**Task brief**
The whole listing needs to be restated word for word.
****************************************
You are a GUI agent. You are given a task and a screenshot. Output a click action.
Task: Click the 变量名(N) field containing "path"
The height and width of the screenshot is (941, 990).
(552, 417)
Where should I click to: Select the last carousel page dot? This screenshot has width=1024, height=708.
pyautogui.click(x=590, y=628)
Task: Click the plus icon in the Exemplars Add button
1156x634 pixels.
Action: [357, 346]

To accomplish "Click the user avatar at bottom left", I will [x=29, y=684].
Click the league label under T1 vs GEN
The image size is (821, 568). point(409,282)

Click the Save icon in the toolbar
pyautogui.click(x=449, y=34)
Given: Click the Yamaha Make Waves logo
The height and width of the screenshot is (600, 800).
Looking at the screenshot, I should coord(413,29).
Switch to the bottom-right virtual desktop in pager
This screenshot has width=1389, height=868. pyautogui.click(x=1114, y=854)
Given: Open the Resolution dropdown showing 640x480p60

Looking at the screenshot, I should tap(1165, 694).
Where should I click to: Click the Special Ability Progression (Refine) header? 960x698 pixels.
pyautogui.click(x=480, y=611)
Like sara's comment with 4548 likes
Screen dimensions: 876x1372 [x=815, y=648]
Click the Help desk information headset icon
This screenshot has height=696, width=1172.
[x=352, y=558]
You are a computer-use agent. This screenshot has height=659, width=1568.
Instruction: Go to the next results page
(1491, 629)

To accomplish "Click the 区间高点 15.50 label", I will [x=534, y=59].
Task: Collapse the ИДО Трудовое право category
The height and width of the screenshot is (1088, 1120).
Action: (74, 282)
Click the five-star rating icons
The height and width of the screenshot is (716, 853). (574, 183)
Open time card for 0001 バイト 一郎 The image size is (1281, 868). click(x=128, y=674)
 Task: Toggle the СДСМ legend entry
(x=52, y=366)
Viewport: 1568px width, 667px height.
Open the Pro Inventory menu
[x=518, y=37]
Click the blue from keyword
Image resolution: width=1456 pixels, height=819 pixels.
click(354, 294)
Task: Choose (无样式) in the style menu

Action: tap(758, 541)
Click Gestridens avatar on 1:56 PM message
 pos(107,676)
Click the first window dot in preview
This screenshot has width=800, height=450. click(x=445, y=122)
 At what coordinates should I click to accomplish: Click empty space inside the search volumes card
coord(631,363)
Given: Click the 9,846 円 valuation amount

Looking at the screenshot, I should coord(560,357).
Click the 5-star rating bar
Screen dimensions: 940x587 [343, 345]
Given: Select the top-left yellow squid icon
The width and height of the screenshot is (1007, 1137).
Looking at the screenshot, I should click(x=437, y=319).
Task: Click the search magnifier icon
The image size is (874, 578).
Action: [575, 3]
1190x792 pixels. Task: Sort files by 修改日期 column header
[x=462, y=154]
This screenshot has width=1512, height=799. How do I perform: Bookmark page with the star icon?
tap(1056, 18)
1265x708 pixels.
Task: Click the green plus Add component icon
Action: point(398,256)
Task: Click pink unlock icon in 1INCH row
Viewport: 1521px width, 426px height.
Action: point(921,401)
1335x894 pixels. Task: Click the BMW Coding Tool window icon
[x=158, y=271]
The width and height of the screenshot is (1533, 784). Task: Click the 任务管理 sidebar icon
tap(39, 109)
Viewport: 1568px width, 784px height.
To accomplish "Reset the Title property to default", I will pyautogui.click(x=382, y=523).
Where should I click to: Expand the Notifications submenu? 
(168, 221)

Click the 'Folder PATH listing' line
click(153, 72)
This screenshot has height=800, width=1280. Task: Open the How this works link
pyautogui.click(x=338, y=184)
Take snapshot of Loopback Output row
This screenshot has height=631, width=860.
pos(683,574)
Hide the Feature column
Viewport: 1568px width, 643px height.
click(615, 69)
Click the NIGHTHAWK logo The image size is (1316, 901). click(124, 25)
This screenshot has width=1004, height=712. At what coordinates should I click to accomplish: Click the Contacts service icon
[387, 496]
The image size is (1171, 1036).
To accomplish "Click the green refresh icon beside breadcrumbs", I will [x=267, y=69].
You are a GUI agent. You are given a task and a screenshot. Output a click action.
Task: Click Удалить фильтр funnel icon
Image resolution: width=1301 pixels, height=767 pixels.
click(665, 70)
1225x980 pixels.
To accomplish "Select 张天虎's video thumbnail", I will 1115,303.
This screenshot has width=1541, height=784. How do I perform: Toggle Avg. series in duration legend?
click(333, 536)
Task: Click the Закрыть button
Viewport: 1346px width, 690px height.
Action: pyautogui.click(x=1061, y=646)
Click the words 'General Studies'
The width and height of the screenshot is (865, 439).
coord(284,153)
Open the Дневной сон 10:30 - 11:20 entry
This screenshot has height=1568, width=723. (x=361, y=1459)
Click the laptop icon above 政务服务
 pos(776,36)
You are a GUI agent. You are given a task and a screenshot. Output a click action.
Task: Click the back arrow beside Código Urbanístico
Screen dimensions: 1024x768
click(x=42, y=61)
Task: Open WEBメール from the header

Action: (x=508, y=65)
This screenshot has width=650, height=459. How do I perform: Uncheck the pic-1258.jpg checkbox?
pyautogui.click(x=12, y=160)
****************************************
**Reply**
You are a GUI agent. You are given a task and a screenshot. Output a click action.
Task: Click the 变量名(N) field containing "path"
The height and width of the screenshot is (941, 990).
(552, 417)
Where should I click to: Select the last carousel page dot? This screenshot has width=1024, height=708.
pyautogui.click(x=590, y=628)
Task: Click the plus icon in the Exemplars Add button
1156x634 pixels.
Action: [357, 346]

To accomplish "Click the user avatar at bottom left", I will [x=29, y=684].
Click the league label under T1 vs GEN
The image size is (821, 568). point(409,282)

Click the Save icon in the toolbar
pyautogui.click(x=449, y=34)
Given: Click the Yamaha Make Waves logo
The height and width of the screenshot is (600, 800).
Looking at the screenshot, I should coord(413,29).
Switch to the bottom-right virtual desktop in pager
This screenshot has width=1389, height=868. pyautogui.click(x=1114, y=854)
Given: Open the Resolution dropdown showing 640x480p60

Looking at the screenshot, I should tap(1165, 694).
Where should I click to: Click the Special Ability Progression (Refine) header? 960x698 pixels.
pyautogui.click(x=480, y=611)
Like sara's comment with 4548 likes
Screen dimensions: 876x1372 [x=815, y=648]
Click the Help desk information headset icon
This screenshot has height=696, width=1172.
[x=352, y=558]
You are a computer-use agent. This screenshot has height=659, width=1568.
Instruction: Go to the next results page
(1491, 629)

To accomplish "Click the 区间高点 15.50 label", I will [x=534, y=59].
Task: Collapse the ИДО Трудовое право category
The height and width of the screenshot is (1088, 1120).
Action: (74, 282)
Click the five-star rating icons
The height and width of the screenshot is (716, 853). (574, 183)
Open time card for 0001 バイト 一郎 The image size is (1281, 868). click(x=128, y=674)
 Task: Toggle the СДСМ legend entry
(x=52, y=366)
Viewport: 1568px width, 667px height.
Open the Pro Inventory menu
[x=518, y=37]
Click the blue from keyword
Image resolution: width=1456 pixels, height=819 pixels.
click(354, 294)
Task: Choose (无样式) in the style menu

Action: tap(758, 541)
Click Gestridens avatar on 1:56 PM message
 pos(107,676)
Click the first window dot in preview
This screenshot has width=800, height=450. click(x=445, y=122)
 At what coordinates should I click to accomplish: Click empty space inside the search volumes card
coord(631,363)
Given: Click the 9,846 円 valuation amount

Looking at the screenshot, I should coord(560,357).
Click the 5-star rating bar
Screen dimensions: 940x587 [343, 345]
Given: Select the top-left yellow squid icon
The width and height of the screenshot is (1007, 1137).
Looking at the screenshot, I should click(x=437, y=319).
Task: Click the search magnifier icon
The image size is (874, 578).
Action: [575, 3]
1190x792 pixels. Task: Sort files by 修改日期 column header
[x=462, y=154]
This screenshot has width=1512, height=799. How do I perform: Bookmark page with the star icon?
tap(1056, 18)
1265x708 pixels.
Task: Click the green plus Add component icon
Action: point(398,256)
Task: Click pink unlock icon in 1INCH row
Viewport: 1521px width, 426px height.
Action: point(921,401)
1335x894 pixels. Task: Click the BMW Coding Tool window icon
[x=158, y=271]
The width and height of the screenshot is (1533, 784). Task: Click the 任务管理 sidebar icon
tap(39, 109)
Viewport: 1568px width, 784px height.
To accomplish "Reset the Title property to default", I will pyautogui.click(x=382, y=523).
Where should I click to: Expand the Notifications submenu? 
(168, 221)

Click the 'Folder PATH listing' line
click(153, 72)
This screenshot has height=800, width=1280. Task: Open the How this works link
pyautogui.click(x=338, y=184)
Take snapshot of Loopback Output row
This screenshot has height=631, width=860.
pos(683,574)
Hide the Feature column
Viewport: 1568px width, 643px height.
click(615, 69)
Click the NIGHTHAWK logo The image size is (1316, 901). click(124, 25)
This screenshot has width=1004, height=712. At what coordinates should I click to accomplish: Click the Contacts service icon
[387, 496]
The image size is (1171, 1036).
To accomplish "Click the green refresh icon beside breadcrumbs", I will [x=267, y=69].
You are a GUI agent. You are given a task and a screenshot. Output a click action.
Task: Click Удалить фильтр funnel icon
Image resolution: width=1301 pixels, height=767 pixels.
click(665, 70)
1225x980 pixels.
To accomplish "Select 张天虎's video thumbnail", I will 1115,303.
This screenshot has width=1541, height=784. How do I perform: Toggle Avg. series in duration legend?
click(333, 536)
Task: Click the Закрыть button
Viewport: 1346px width, 690px height.
Action: pyautogui.click(x=1061, y=646)
Click the words 'General Studies'
The width and height of the screenshot is (865, 439).
coord(284,153)
Open the Дневной сон 10:30 - 11:20 entry
This screenshot has height=1568, width=723. (x=361, y=1459)
Click the laptop icon above 政务服务
 pos(776,36)
You are a GUI agent. You are given a task and a screenshot. Output a click action.
Task: Click the back arrow beside Código Urbanístico
Screen dimensions: 1024x768
click(x=42, y=61)
Task: Open WEBメール from the header

Action: (x=508, y=65)
This screenshot has width=650, height=459. How do I perform: Uncheck the pic-1258.jpg checkbox?
pyautogui.click(x=12, y=160)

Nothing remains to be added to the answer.